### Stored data

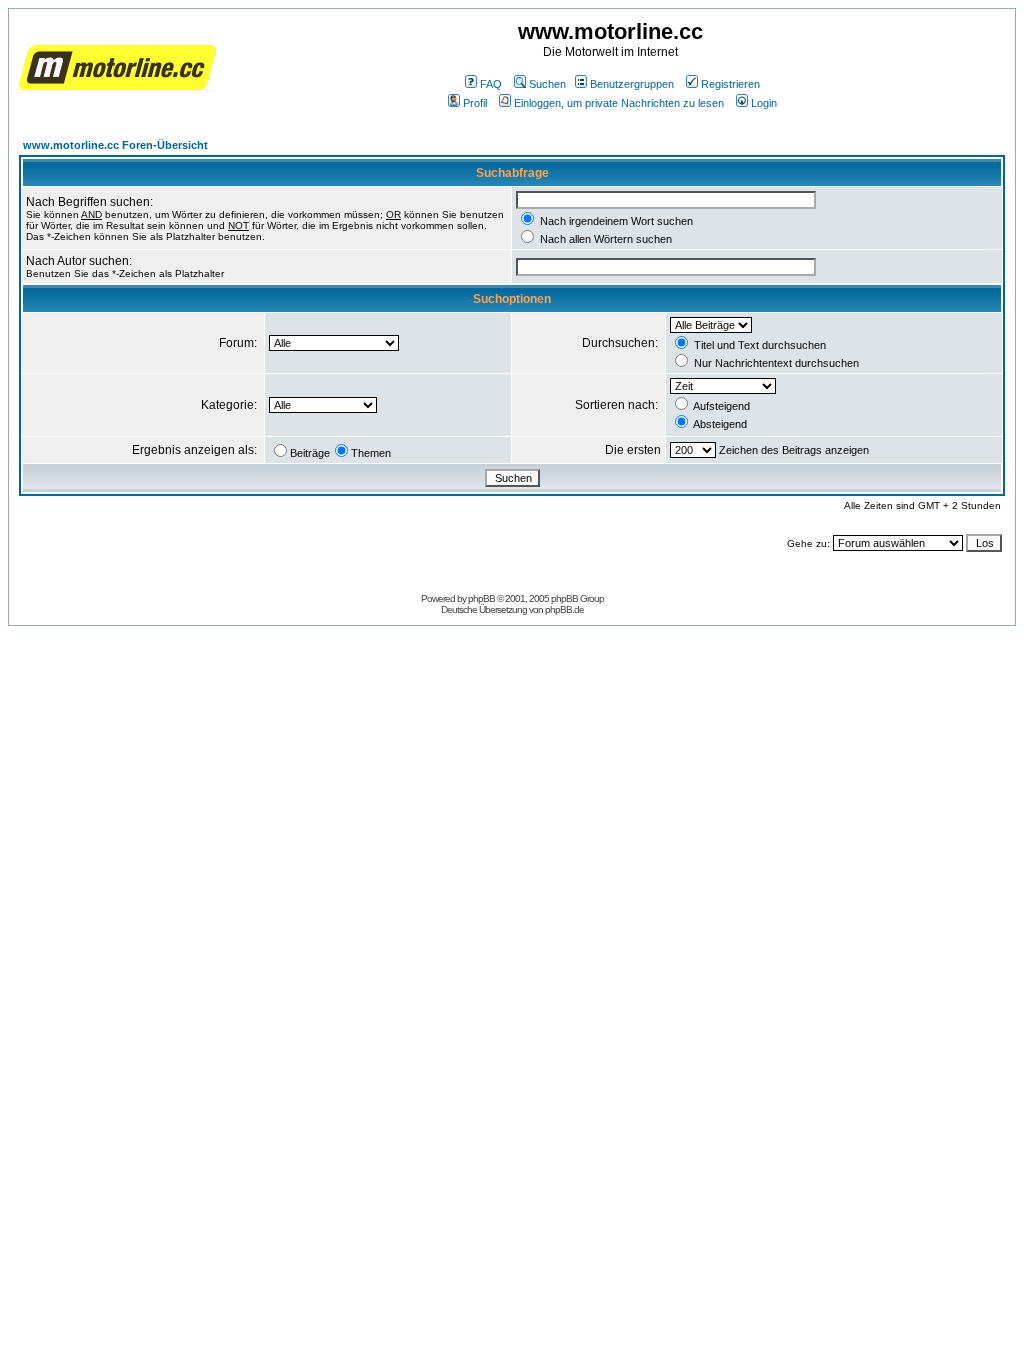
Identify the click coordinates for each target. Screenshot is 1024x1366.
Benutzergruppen (632, 84)
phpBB (481, 598)
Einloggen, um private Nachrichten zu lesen (619, 103)
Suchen (547, 84)
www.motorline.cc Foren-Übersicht (115, 145)
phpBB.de (564, 609)
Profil (475, 103)
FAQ (491, 84)
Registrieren (730, 84)
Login (764, 103)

### ACTIVITY
Return exactly the lines of the data, and only those, from the line with "www.motorline.cc Foren-Übersicht (115, 145)" through the last line, inclusive.

### RESULT OF THE TASK
www.motorline.cc Foren-Übersicht (115, 145)
phpBB.de (564, 609)
Profil (475, 103)
FAQ (491, 84)
Registrieren (730, 84)
Login (764, 103)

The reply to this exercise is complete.